== Stated exercise 1 ==
In the listing, rewrite the lines from the one containing "This screenshot has" through the end of the listing, replacing "thread" with "conversation" and leaving everything else unchanged.

== Text to read ==

####

In time for Cloud Next ’19, Google fully rolled out the Material Theme redesign to Drive for Android earlier this month. An update for the web client today improves the offline experience that allows for viewing and editing when there’s no connectivity.
The Google Docs, Sheets, and Slides web apps have long allowed users to work offline. Documents are downloaded and can be opened without a connection, with changes saved and synced once back on Wi-Fi.
An update today brings those offline capabilities to the main Google Drive website. The site is still taking advantage of the Docs Offline extension which is shipped with Chrome. For some users, interacting with the main drive.google.com page is faster than visiting the three individual app sites.
Once enabled in settings, the Drive app bar will feature an Offline icon to signal that files have been saved on-device. From there, you can also toggle on “Offline preview” to see what documents are available. The site will specifically gray out those that won’t be accessible.

####

== Entries ==
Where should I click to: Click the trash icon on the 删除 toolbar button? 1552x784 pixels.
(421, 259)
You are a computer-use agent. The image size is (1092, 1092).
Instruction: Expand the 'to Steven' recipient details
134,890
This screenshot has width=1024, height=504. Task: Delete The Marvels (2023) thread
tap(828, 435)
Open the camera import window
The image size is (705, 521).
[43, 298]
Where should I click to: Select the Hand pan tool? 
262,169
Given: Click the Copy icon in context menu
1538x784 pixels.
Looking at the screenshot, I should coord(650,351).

####

== Stated exercise 2 ==
Extend the article on Google Drive's offline update, picking up after its last sentence.

== Exercise response 1 ==
This screenshot has width=1024, height=504. Task: Delete The Marvels (2023) conversation
tap(828, 435)
Open the camera import window
The image size is (705, 521).
[43, 298]
Where should I click to: Select the Hand pan tool? 
262,169
Given: Click the Copy icon in context menu
1538x784 pixels.
Looking at the screenshot, I should coord(650,351).

== Exercise response 2 ==
Drive already “automatically and intelligently makes a certain number of Google Docs/Sheets/Slides files available offline based on how recently you accessed them.” However, users can right click on a file and toggle the new “Available offline” toggle to manually store. Files will be marked with a checkmark icon.
To enable, head to Settings > General in Drive and select “Sync Google Docs, Sheets, Slides, and Drawings files to this computer so that you can edit offline.”
This feature is rolling out over the coming weeks and available to all G Suite editions.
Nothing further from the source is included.